The Pass-Through Certificates are subject to market risk. The market value of your Pass- Through Certificates will vary over time, primarily in response to changes in prevailing interest rates. Financial, regulatory and legislative developments concerning Freddie Mac generally, including whether we are in conservatorship or receivership, could affect prices for your Pass-Through Certificates. In addition, any adverse change in the market perception of our level of governmental support or credit standing could reduce the market price of the Pass-Through Certificates. If you sell your Pass-Through Certificates when their market values are low, you may experience significant losses.

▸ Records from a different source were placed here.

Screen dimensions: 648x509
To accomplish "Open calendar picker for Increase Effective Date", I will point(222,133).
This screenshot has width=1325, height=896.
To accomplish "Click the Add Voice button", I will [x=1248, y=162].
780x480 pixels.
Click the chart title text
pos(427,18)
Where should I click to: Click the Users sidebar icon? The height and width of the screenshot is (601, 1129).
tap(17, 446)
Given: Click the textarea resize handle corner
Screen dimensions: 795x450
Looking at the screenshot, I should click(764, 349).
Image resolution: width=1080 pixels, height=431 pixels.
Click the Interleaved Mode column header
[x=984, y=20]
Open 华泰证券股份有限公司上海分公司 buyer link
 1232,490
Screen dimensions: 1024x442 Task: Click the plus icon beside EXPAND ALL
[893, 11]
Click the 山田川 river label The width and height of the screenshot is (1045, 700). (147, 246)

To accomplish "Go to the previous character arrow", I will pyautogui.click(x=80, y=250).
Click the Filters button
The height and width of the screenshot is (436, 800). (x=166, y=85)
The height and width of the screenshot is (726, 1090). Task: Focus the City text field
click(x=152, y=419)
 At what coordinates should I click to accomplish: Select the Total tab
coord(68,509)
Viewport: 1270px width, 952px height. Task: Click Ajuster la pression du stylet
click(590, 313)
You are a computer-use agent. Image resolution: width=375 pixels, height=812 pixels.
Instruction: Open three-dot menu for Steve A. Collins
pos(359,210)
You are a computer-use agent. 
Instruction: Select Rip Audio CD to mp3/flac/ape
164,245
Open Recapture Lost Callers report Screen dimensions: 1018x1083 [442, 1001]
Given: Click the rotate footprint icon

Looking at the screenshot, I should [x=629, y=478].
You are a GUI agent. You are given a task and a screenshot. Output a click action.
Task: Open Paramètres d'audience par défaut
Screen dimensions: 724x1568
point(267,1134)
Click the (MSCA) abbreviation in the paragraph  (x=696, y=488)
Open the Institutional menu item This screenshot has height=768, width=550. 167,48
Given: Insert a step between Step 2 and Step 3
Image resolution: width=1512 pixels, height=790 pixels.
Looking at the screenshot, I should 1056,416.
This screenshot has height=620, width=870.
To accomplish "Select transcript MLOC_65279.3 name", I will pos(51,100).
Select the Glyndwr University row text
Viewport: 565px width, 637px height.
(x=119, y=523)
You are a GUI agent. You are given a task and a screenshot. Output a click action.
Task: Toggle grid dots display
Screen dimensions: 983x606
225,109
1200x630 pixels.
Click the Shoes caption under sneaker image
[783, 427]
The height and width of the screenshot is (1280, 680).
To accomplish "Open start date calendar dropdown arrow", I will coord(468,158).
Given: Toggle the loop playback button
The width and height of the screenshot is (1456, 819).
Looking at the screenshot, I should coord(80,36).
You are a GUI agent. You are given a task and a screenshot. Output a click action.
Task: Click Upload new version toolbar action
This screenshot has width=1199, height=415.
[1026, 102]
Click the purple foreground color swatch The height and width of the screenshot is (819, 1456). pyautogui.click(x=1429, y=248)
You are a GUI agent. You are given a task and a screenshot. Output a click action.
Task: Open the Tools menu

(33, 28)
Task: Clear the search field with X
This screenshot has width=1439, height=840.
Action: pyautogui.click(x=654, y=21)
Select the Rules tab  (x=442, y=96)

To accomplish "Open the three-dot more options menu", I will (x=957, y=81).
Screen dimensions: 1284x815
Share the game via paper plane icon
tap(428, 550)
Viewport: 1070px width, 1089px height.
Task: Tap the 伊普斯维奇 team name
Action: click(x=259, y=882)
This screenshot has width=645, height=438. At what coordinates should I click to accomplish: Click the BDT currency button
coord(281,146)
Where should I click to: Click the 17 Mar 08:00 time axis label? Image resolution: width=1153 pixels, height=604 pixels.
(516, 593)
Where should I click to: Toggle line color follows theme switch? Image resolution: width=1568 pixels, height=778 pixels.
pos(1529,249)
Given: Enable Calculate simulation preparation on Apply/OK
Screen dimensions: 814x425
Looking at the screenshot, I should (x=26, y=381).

The value of each call class will depend primarily on the market value of the assets to which the related call right applies (which will depend on prevailing interest rates and other market and economic conditions), market expectations about its future value, and the costs associated with any exercise of the call right. If you own a call class, you should consider the risk that you may lose all of your initial investment.

Index levels will affect yields of your adjustable rate Pass-Through Certificates. If your Pass- Through Certificates are backed by adjustable rate Mortgages, and the index level used to adjust the interest rates on those Mortgages is lower than you expect, the yield on your investment could be lower than you expect, especially if prepayments are slow. Even if the index level is high but prepayments are fast, your yield could be lower than you expect.

Your ability to exchange classes of MACS may be limited. You must own the right classes in the right proportions to enter into an exchange involving MACS. If you do not own the right classes, you may not be able to obtain them because:

• The owner of a class that you need for an exchange may refuse or be unable to sell that class to you at a reasonable price or at any price.

• Some classes may be unavailable because they have been placed into other financial structures, such as a REMIC.

• Principal payments and prepayments over time will decrease the amounts available for exchange.

You may not be allowed to buy Pass-Through Certificates. If you are subject to investment laws and regulations or to review by regulatory authorities, you may not be allowed to invest in some types of Pass-Through Certificates. If you purchase Pass-Through Certificates in violation of such laws or regulations, you may be compelled to divest such Pass-Through Certificates. See Legal Investment Considerations.